PAGE EXTRACT:
Let $V$ be a finite dimensional vector space over $\mathbb{C}$, denote $V^{\times} = V -0$ and let $\pi : V^{\times} \rightarrow \mathbb{P}(V)$ be the quotient by the natural action of $\mathbb{C}^{\times}$ on $V$. If $M$ is a coherent $D$-module on $\mathbb{P}(V)$, then the action of $\mathbb{C}^{\times}$ on the global section $\Gamma(V^{\times}, \pi^*M)$ gives a weight decomposition: $$ \Gamma(V^{\times}, \pi^*M) = \bigoplus_{l \in \mathbb{Z}} \Gamma(V^{\times}, \pi^*M)^l,$$ where $z \in \mathbb{C}^{\times}$ acts by multiplication by $z^l$ on $\Gamma(V^{\times}, \pi^*M)^l$. Now, let $E$ be the Euler vector field on $V^{\times}$, that is: $$E = \sum_{i=1}^{n} x_i \frac{\partial}{\partial x_i},$$ for $x_i$ a base of $V$. Since $\pi^*M$ is a $D$-module, we have a natural action of $E$ on $\Gamma(V^{\times}, \pi^*M)$, and $\Gamma(V^{\times}, \pi^*M)^l$ is the eigenspace with eigenvalue $l$ for the action of $E$ on $\Gamma(V^{\times}, \pi^*M)$.

This being said, I was vondering if something similar is true for Grassmannians. Namely let $X = \mathbb{G}(k,V)$ be the Grassmannians of $k$ dimensional vector subspaces in $V$. Let $X^{\times}$ be the affine cone over $X$ minus $0$ and $\pi : X^{\times} \rightarrow X$ be the quotient by the action of $\mathbb{C}^{\times}$ on $X^{\times}$. Let $M$ be a coherent $D$-module on $X$. We still have a decomposition: $$\Gamma(X^{\times}, \pi^*M) = \bigoplus_{l \in \mathbb{Z}} \Gamma(X^{\times}, \pi^*M)^l,$$ where $z \in \mathbb{C}^{\times}$ acts by multiplication by $z^l$ on $\Gamma(X^{\times}, \pi^*M)^l$.

My question is the following : is there a globally defined differential operator on $X^{\times}$ (say $E$) such that the eigenspaces for the action of $E$ on $\Gamma(X^{\times}, \pi^*M)$ are precisely the $\Gamma(X^{\times}, \pi^*M)^l$ ? (I was hoping this because the tangent bundle to the Grassmannian is globally generated)

If not, is there at least an analogous phenomenon for the Grassmannian?

Thanks a lot!

WORK TO BE COMPLETED:
Check each of the three statements below against the post on D-modules over Grassmannians. Answer yes or no for each and quote the words of the post that settle it.
1. The vector space $V$ is taken over the real numbers.
2. $X$ is defined as the Grassmannian of $k$-dimensional subspaces of $V$.
3. The post says the tangent bundle to the Grassmannian is globally generated.

STORED RECORDS:
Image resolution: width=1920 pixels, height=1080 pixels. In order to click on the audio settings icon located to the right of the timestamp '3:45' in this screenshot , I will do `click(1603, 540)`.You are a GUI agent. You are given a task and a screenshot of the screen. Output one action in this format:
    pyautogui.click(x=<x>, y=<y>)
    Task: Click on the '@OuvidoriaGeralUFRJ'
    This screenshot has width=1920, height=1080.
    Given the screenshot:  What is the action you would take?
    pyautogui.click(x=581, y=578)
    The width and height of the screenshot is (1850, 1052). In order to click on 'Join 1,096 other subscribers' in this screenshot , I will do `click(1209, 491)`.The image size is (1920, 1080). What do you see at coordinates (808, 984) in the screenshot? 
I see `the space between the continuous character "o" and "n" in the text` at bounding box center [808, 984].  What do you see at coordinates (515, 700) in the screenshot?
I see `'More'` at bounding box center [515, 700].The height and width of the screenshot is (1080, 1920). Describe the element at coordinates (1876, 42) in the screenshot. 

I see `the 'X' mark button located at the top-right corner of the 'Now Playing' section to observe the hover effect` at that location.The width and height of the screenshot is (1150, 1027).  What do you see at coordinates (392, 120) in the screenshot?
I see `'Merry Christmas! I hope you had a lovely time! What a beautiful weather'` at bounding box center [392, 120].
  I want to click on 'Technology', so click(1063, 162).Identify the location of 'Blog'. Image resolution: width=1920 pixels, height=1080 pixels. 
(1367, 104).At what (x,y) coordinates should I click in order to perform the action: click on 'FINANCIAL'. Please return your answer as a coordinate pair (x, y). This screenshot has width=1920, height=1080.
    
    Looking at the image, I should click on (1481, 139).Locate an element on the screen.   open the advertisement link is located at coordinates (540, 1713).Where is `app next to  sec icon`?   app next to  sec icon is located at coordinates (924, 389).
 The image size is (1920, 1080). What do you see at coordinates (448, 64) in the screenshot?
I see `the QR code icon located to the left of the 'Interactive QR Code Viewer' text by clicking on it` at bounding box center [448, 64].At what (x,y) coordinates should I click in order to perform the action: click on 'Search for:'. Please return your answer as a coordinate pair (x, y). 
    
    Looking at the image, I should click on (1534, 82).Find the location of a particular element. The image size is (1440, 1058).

RESULT OF THIS TASK:
1. No: "a finite dimensional vector space over $\mathbb{C}$"
2. Yes: "the Grassmannians of $k$ dimensional vector subspaces in $V$"
3. Yes: "the tangent bundle to the Grassmannian is globally generated"